Cependant, le Rambo''m peut également interpréter cela métaphoriquement. Le Rambo''m lui-même explique en détail la bonne interprétation métaphorique de la description faite par HaZa''l de la nature du ´ôlom Habbo` en tant qu’endroit où les justes s'asseyent avec des couronnes sur la tête et jouissent de la gloire de la Shakhinoh. « Assis » signifie qu'ils ne sont pas fatigués par l'effort, car ils n'ont pas de corps. Les « couronnes » sur leurs « têtes » symbolisent la couronne de la connaissance de HaShem qui se trouve dans leurs âmes. En contemplant HaShem, elles tirent un plaisir spirituel de la splendeur de l'existence de HaShem.

Néanmoins, ce débat n’est pas simplement exégétique. Un certain nombre de points philosophiques ont pu mener le Rambo''m à sa conclusion, et la majorité des philosophes médiévaux (y compris le Ra´ava''d, le Rambo''n, le Yadh Ramoh, le Rov Sa´adhyoh Go`ôn ז״ל et les Tôsophôth) à leur conclusion.

Un point de discorde entre le Rambo''m et les autres Ri`shônim concerne la possibilité scientifique de l’existence d’un corps dans le ´ôlom Habbo`. Le Rambo''m cite HaZa''l comme disant qu'il n'y aura pas de manger et de boire dans le monde à venir. Se basant sur les lois de la science, le Rambo''m prouve qu'il est impossible d'avoir un corps dans le monde à venir, car un corps ne peut pas survivre sans manger ni boire. De plus, le Rambo''m explique ailleurs que tout objet physique doit éventuellement se décomposer et ne peut durer éternellement. Il avance que même HaShem, s'Il avait un corps, ne serait pas éternel. Il va donc de soi que si le ´ôlom Habbo` signifie la vie éternelle, il doit être sans corps, car seul un être spirituel peut durer éternellement.

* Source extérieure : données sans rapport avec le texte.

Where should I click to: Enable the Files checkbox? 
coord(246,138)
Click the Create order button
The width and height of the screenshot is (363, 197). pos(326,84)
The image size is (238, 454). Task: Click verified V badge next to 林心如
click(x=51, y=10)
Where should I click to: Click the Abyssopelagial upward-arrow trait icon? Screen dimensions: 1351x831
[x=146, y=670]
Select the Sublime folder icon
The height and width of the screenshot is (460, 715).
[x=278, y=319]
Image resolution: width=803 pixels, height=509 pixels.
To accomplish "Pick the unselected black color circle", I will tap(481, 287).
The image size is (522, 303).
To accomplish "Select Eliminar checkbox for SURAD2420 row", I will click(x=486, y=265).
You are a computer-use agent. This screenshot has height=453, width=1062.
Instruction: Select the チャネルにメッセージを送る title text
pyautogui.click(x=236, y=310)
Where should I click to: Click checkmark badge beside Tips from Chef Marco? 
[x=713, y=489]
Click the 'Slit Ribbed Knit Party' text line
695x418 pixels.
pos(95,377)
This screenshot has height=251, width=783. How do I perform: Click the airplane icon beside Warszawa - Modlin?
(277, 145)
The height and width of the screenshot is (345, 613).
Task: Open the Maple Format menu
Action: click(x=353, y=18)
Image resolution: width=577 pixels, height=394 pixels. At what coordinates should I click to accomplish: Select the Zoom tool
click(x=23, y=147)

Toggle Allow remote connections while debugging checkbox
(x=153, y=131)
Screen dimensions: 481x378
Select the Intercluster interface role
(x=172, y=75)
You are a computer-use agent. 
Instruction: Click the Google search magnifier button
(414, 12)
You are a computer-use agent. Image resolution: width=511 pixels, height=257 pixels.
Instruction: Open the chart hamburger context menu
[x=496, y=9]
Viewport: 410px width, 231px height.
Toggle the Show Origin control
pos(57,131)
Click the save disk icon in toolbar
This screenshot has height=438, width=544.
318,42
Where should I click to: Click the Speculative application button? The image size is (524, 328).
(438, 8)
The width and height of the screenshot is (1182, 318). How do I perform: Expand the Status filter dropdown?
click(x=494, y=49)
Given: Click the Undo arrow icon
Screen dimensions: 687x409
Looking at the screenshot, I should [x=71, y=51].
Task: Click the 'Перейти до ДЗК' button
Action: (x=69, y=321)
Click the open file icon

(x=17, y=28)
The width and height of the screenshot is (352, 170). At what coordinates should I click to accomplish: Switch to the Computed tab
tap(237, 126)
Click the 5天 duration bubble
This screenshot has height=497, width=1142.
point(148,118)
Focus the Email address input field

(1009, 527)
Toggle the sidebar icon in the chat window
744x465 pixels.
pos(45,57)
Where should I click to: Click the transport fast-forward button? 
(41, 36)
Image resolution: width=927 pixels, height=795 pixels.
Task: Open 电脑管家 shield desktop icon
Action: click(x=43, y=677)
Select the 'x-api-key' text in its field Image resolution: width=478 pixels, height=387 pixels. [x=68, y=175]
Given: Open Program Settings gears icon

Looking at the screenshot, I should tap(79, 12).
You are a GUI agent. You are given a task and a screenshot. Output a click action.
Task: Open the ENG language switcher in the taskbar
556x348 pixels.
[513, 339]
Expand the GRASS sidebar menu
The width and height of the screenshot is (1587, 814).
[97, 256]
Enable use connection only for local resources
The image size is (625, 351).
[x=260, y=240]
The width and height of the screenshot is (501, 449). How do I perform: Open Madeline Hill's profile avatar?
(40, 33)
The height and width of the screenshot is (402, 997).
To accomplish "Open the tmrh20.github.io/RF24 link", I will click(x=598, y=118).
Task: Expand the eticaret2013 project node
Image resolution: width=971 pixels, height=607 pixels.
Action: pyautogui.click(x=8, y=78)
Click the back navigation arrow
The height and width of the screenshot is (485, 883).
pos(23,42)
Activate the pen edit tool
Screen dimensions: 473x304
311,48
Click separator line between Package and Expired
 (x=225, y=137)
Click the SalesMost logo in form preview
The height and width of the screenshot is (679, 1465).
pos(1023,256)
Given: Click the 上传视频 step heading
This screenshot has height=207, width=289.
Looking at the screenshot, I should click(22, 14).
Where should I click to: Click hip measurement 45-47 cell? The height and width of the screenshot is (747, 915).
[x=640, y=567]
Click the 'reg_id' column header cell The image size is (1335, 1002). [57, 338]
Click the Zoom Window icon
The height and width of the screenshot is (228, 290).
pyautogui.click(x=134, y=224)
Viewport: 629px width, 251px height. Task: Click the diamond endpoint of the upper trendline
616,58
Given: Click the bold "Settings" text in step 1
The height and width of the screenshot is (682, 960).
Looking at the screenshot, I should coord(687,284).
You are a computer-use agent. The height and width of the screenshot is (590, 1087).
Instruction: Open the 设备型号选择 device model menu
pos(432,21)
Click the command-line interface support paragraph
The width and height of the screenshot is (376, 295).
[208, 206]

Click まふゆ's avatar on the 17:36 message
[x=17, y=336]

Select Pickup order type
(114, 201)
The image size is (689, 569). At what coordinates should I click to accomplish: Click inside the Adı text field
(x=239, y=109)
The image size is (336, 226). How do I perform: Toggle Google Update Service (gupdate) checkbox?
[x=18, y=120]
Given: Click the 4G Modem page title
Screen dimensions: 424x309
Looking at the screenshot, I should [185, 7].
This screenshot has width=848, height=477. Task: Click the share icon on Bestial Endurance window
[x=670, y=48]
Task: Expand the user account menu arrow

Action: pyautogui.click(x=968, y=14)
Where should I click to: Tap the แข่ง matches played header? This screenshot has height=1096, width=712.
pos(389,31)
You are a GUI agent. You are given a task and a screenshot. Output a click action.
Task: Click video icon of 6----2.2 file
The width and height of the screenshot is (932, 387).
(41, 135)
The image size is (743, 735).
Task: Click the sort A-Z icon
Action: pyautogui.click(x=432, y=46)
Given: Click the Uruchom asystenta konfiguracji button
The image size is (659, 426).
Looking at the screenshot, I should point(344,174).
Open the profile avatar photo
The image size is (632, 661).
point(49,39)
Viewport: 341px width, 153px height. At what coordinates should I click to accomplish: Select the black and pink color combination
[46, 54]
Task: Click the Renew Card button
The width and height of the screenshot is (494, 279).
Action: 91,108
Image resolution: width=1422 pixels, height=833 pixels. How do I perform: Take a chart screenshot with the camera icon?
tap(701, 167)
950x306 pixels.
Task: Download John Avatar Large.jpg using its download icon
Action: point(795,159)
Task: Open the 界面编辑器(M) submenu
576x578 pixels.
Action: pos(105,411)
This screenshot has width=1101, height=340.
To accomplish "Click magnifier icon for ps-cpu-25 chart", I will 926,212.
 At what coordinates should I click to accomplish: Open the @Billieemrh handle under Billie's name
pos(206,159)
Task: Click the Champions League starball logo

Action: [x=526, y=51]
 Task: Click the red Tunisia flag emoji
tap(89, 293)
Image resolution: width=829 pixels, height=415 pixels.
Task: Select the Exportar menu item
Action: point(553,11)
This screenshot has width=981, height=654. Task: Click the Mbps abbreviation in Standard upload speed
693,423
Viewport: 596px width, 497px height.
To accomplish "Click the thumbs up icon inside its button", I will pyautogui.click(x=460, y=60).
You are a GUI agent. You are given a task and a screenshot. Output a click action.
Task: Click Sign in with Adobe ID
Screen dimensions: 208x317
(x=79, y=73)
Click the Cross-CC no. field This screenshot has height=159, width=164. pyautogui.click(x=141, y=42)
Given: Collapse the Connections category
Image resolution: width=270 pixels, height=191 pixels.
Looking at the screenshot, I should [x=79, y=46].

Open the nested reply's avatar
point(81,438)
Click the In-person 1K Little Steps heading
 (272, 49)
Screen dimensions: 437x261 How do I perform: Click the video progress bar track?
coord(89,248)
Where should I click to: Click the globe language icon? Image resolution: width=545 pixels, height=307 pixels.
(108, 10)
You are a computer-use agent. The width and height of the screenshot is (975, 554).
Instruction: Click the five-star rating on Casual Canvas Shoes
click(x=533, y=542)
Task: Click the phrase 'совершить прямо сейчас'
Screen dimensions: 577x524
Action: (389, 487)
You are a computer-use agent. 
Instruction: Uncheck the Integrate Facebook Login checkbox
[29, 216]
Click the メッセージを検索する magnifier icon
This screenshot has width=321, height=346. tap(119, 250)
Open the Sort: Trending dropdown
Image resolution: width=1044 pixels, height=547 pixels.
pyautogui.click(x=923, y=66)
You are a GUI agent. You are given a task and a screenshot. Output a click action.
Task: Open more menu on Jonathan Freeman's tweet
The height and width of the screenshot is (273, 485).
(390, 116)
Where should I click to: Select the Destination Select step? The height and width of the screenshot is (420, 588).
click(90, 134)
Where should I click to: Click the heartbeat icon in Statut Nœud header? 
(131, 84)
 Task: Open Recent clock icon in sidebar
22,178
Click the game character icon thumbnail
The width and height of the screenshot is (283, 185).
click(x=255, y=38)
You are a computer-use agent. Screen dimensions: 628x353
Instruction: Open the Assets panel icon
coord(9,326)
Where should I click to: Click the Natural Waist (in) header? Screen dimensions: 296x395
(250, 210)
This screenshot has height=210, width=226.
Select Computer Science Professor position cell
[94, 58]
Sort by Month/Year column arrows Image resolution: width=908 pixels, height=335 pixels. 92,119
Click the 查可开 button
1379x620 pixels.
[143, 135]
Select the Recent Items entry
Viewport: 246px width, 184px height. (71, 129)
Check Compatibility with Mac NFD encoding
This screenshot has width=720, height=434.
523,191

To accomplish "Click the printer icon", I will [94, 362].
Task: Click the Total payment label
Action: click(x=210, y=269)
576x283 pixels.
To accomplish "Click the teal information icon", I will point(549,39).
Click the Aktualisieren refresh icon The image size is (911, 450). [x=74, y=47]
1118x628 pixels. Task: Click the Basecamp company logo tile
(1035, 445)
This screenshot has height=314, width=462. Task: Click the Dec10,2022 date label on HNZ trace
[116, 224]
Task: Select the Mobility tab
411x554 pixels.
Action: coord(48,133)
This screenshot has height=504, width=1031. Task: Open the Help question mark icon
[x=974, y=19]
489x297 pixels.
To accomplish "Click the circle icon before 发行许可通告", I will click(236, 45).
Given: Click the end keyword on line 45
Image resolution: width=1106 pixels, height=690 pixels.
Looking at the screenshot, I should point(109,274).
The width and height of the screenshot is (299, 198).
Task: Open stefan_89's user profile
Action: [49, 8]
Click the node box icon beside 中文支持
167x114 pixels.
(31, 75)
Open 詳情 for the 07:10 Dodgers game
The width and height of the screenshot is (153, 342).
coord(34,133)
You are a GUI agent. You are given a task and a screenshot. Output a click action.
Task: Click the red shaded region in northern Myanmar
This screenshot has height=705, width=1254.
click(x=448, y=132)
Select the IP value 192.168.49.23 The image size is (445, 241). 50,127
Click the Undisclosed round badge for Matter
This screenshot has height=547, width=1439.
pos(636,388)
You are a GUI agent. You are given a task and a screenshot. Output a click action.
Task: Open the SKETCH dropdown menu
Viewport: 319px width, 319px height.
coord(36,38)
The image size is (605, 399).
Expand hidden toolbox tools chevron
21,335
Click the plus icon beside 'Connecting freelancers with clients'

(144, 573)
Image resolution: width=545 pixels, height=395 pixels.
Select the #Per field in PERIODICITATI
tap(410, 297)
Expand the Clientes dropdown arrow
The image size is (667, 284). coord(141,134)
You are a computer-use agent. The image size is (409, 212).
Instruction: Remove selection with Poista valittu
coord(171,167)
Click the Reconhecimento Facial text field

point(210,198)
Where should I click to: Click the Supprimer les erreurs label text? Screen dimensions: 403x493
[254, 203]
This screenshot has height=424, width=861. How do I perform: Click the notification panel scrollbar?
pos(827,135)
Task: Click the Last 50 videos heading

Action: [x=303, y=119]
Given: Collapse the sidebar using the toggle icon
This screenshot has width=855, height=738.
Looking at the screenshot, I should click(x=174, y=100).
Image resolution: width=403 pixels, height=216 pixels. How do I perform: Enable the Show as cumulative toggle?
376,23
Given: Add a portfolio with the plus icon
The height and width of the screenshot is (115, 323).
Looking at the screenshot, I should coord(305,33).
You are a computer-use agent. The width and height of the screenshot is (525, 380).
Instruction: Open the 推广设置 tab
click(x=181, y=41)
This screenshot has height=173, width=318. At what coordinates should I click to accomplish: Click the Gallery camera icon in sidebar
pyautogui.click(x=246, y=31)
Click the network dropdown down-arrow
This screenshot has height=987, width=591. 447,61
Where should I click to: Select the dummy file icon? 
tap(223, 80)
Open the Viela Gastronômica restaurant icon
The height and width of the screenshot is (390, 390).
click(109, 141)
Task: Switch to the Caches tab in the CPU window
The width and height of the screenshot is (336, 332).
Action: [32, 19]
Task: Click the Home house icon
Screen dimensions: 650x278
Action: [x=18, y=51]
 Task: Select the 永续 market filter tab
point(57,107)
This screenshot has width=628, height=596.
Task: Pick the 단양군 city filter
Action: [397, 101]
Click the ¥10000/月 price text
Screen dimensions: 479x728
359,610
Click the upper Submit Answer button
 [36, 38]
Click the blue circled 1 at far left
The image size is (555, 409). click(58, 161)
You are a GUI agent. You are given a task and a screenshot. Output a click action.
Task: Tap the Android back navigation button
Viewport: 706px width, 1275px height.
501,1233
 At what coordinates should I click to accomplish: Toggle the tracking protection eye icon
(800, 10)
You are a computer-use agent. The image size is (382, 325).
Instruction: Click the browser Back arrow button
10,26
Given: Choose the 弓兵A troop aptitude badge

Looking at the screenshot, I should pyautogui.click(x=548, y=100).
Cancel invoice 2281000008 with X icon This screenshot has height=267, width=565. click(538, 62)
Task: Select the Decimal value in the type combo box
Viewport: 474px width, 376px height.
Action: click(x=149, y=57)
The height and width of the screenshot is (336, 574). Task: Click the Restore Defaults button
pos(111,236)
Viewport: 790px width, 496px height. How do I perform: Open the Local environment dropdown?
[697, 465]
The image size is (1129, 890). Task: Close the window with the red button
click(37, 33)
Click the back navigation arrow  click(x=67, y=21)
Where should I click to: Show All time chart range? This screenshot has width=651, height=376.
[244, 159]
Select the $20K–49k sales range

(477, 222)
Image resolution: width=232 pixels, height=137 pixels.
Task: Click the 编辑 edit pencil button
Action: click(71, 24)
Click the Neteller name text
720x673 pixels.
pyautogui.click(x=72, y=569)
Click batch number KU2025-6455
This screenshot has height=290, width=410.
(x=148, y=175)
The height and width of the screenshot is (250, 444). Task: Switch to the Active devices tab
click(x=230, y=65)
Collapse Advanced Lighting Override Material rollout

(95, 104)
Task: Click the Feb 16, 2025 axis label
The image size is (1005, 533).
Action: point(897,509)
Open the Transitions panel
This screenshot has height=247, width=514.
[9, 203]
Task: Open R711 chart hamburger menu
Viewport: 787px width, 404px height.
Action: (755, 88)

Le Rambo''n aborde certaines de ces objections dans son Tôrath Ho`odhom, tout comme le Ra´ava''d dans ses gloses sur le Mishnéh Tôroh. Ils répondent très simplement : dans ce monde, les corps ne vivent pas sans manger ni boire. Cependant, dans le monde à venir, HaShem créera des corps qui vivront éternellement sans manger ni boire, sans se décomposer, comme le dit le Midhrosh à propos du prophète `éliyohou. Dans le monde à venir, HaShem changera les lois de la nature. Nous aurons les corps que nous connaissons, mais ils seront éternels, sans avoir besoin de manger ni de boire, et nous serons libres de jouir de la splendeur de HaShem qui nous fera vivre au lieu de la nourriture et de la boisson.

Le Rambo''m suit l'approche qu'il explique dans son Môréh Navoukhim, à savoir que les lois fondamentales de la nature ne changent jamais. HaShem a créé le monde et il existe ainsi éternellement. Par conséquent, si les règles de la science telle que nous la connaissons dictent que les corps ne vivent pas éternellement et ne vivent pas sans manger ni boire, alors dans le ´ôlom Habbo`, les corps ne le feront pas non plus. La seule façon de parvenir à la vie éternelle est en tant qu'âmes désincarnées.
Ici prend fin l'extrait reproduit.